American Pavilion, United States at Venice Biennale of Art - United States Pavilion, Giardini, Castello - City of Venice
(Photo: Simone Leigh: Façade, 2022. Thatch, steel,and wood, dimensions variable.Satellite, 2022.Bronze, 24 feet × 10 feet × 7 feet 7 inches (7.3× 3 × 2.3 m) (overall). Courtesy the artist and Matthew Marks Gallery. Photo by TimothySchenck. ©Simone Leigh)
Exhibition in progress from April 23rd to November 27th 2022
The 59th Biennale Arte will open to the public on 23 April. But on the 20th, 21st and 22nd there will be the various openings and collateral events that always suddenly animate the Venetian artistic life. The awards ceremony will take place on the day of the opening to the public.
The title of the 59th edition of the Biennale d'Arte is Il Latte dei Sogni that means The Milk of Dreams.
The invited artists are 213 from 58 countries. There are 26 Italian artists, 180 the first participations in the International Exhibition, 1433 the works and objects on display, 80 new productions.
In all, 80 nations will participate in the Venice Biennale in the pavilions at the Giardini, the Arsenale and in the historic center of Venice.

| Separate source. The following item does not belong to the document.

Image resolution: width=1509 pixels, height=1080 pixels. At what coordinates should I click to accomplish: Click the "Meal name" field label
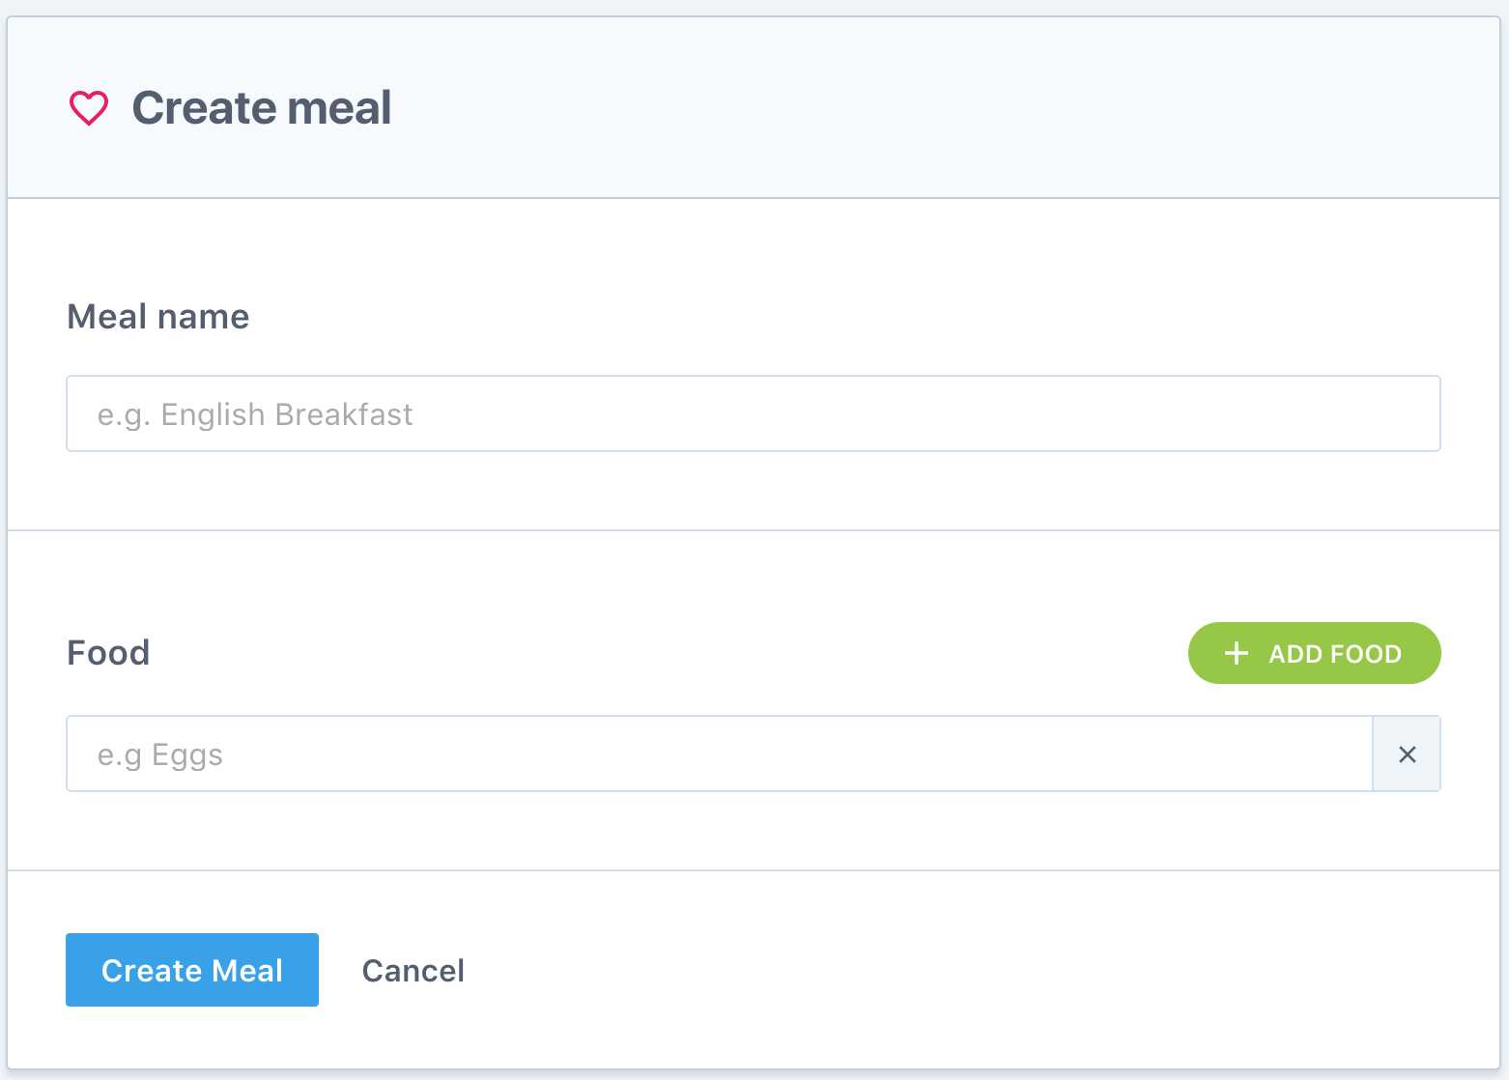click(157, 317)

Go to the page of the 59th Venice Art Biennale
American Pavilion, United States at 59th Biennale Arte of Venice
The title of the exhibition at the American Pavilion is Sovereignty.
Artists: Simone Leigh.
Curators: Jill Medvedow and Eva Respini.
Commissioner: ICA/Boston, in partnership with the Bureau of Educational and Cultural Affairs of the U.S. Department of State.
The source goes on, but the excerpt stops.